PPS Medium Term Budget Policy Statement
Reza Hendrickse, Portfolio Manager at PPS Investments
South Africa’s fiscal story is gradually shifting from acute deterioration to fragile stabilisation. Today’s Medium Term Budget Policy Statement (MTBPS) highlighted revenues are outperforming expectations, expenditure growth is in check and debt metrics are inching towards a plateau rather than a runaway path. None of these imply that our structural challenges are solved, however, collectively they offer a modest boost to confidence.

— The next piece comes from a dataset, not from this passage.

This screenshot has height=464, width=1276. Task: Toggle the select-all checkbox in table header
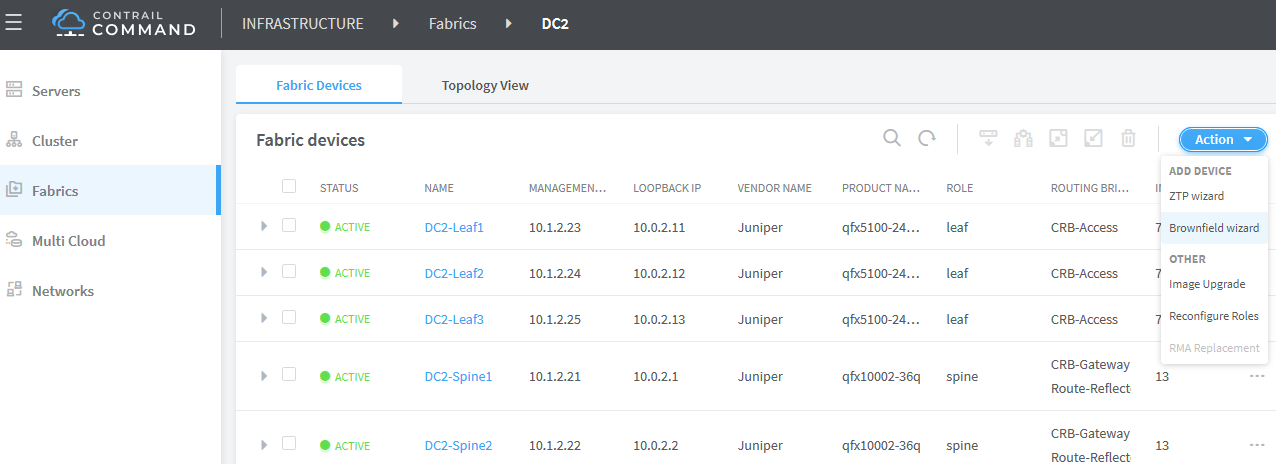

Revenue upside was the main standout today, which creates fiscal room to manoeuvre without resorting to tax hikes. This year revenues will exceed budget estimates by around R20bn, thanks to stronger household expenditure (which boosted VAT collections) and corporate tax receipts. Surprisingly, the Minister was not explicit regarding the windfall from mining sector profits.
On the expenditure side, the tone was one of restraint, although National Treasury is using the revenue adjustment as an opportunity to propose additional expenditure of R16bn. Debt-service costs will however be R5bn lower than budget estimates, and importantly, are now forecast to grow materially lower than the 2025 Budget estimates (i.e. 3.8% growth vs 7.4%). The decline in bond yields is contributing to lower debt servicing costs.
Debt dynamics remain a focal point. National Treasury previously committed to stabilising debt-to-GDP earlier this year, and the Minister announced this remains on track. Gross debt-to-GDP will stabilise at 77.9 declining gradually, assuming growth holds and expenditure remains controlled. Importantly, the small but growing primary surplus (revenue less non-interest spending) will be a key tool for debt stabilisation. This alone is a clear signal of fiscal progress.
An improving primary balance reduces the need to borrow for day-to-day operations, lowering the rollover and funding risk. In addition, expenditure restraint paired with revenue upside builds confidence that the debt path is under control. This is positive for South Africa’s sovereign credit rating outlook and places downward pressure on risk premia associated with South African financial assets.
Notwithstanding some encouraging signs, South Africa’s structural risks still loom. Growth forecasts remain muted, with National Treasury’s 1.2% growth forecast for 2025 is expected to rise only modestly to 1.8% over the coming years. Growth is the strongest lever when it comes to improving South Africa’s debt dynamics materially.
It is important to recognise that the recent upside in revenue has been cyclical rather than structural, driven by higher precious metal prices boosting mining profits. Achieving durable growth will require sustained and meaningful structural reforms, particularly in state-owned enterprises and municipalities,
which have historically strained public finances. While progress is evident, especially in electricity and logistics, greater urgency is essential to maintain momentum.
As expected, today’s MTBPS delivered a cautiously optimistic narrative rather than a bold turnaround. National Treasury emphasised revenue momentum, moderate spending growth and debt stabilisation, which are all steps in the right direction. Green shoots in the form of an improved primary balance and the better funding outlook are both positive signs for fiscal risk, while the adoption of the 3% inflation target motivated by the SARB should yield longer-term results.
For now, with economic growth still muted, and reform execution still uncertain, the margin for error is small. Although the current policy stance appears credible, the hard work is in execution thereof. South Africa may be out of crisis mode but is not yet in full recovery.